When I last tried switching to Fedora, my main issue was that since we are deeply integrated into O365, and our Exchange server isn't configured to allow 3rd party apps (and we can't create app passwords), accessing Teams, Mail or just writing reports in Office was a struggle. And another issue was the fact that our PT VPN is Checkpoint, which I did not manage to get working on Linux.
I'm of course familiar with Kali/Parrot/BlackArch, but I would not consider those fitting for a daily driver - each engagement can get pretty messy, and I think it's better to start with a fresh VM for every customer, just to avoid any potential issues.
I've recently discovered QubeOS, which in theory sounds like it should be perfect for this usecase - you can easily separate data for different customers, keep them safe in a storage qube, deal with per-customer networking/different VPNs in their respective Kali VM qubes, and spin up a Windows qube for report writing and backoffice/administration/communication.
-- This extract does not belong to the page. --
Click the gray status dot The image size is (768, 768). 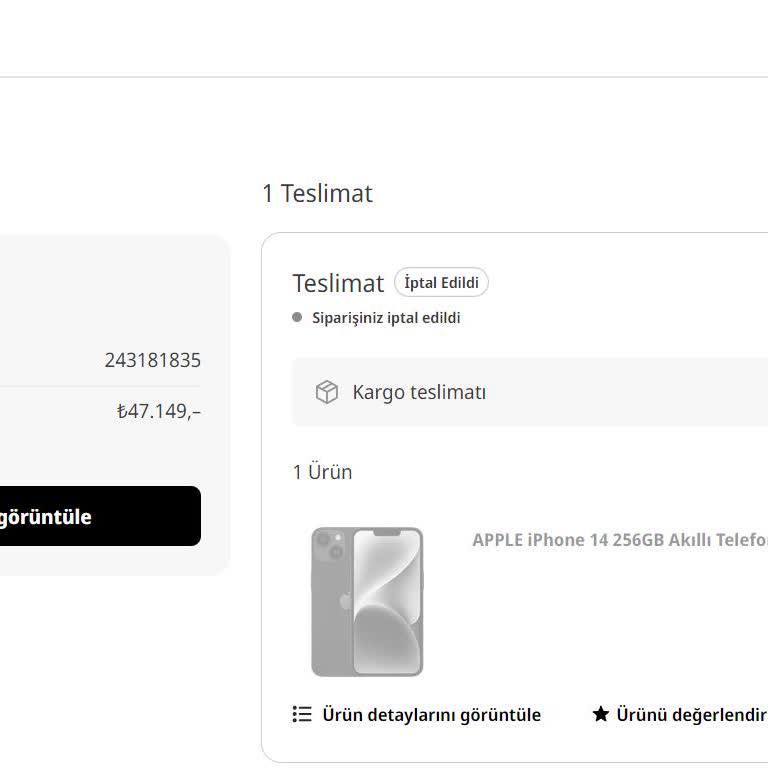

And if I really understand it correctly, it should also be possible to easily test out malware in a separate disposable qube without much risk.
But I didn't try working with QubeOS yet, so all of this is just a theory based on my understanding of it's features and usecases.
So, my question would be - what kind of setup do you use for engagements and backoffice/administrative work? What distro would you recommend, that works well with running different VMs without it being too much of a hassle? And most importantly, is there anyone who uses QubeOS in this field of work, or will it only slow me down and make everything a lot harder than it should be?
I used to use Qubes for pentesting for quite a while and it worked rather well. As you wrote, one set of netVM-firewallVM-appVM stack per customer to ensure nothing nasty can cross, separate netVMs for separate network zones back at the company, separate color-coded VMs for random web browsing, general office stuff and accessing sensitive data.
The cons: no hardware video acceleration (video conferences or youtube will spin the CPU like it's 2005), Windows (you can run Windows VMs and they are usable but not nearly as polished as the Linux ones) and hypervisors (there is no nested virtualization so if you want to e.g. hack KVM, you're out of luck).
Also regarding hardware compatibility: if Qubes runs on something that doesn't mean it runs securely because it will try to partition the PCI devices across VMs and what can be partitioned where depends on the exact architecture of the mainboard. Expect some deep-dive into the wonderful world of VT-d domains and PCI BARs.
Thank you! Is the lack of nested virtualization a problem? I mean, if I wanted a Kali VM, I can just run a Kali Qube directly, or not? Or is there some kind of use-case that would require nested virtualisation I'm missing?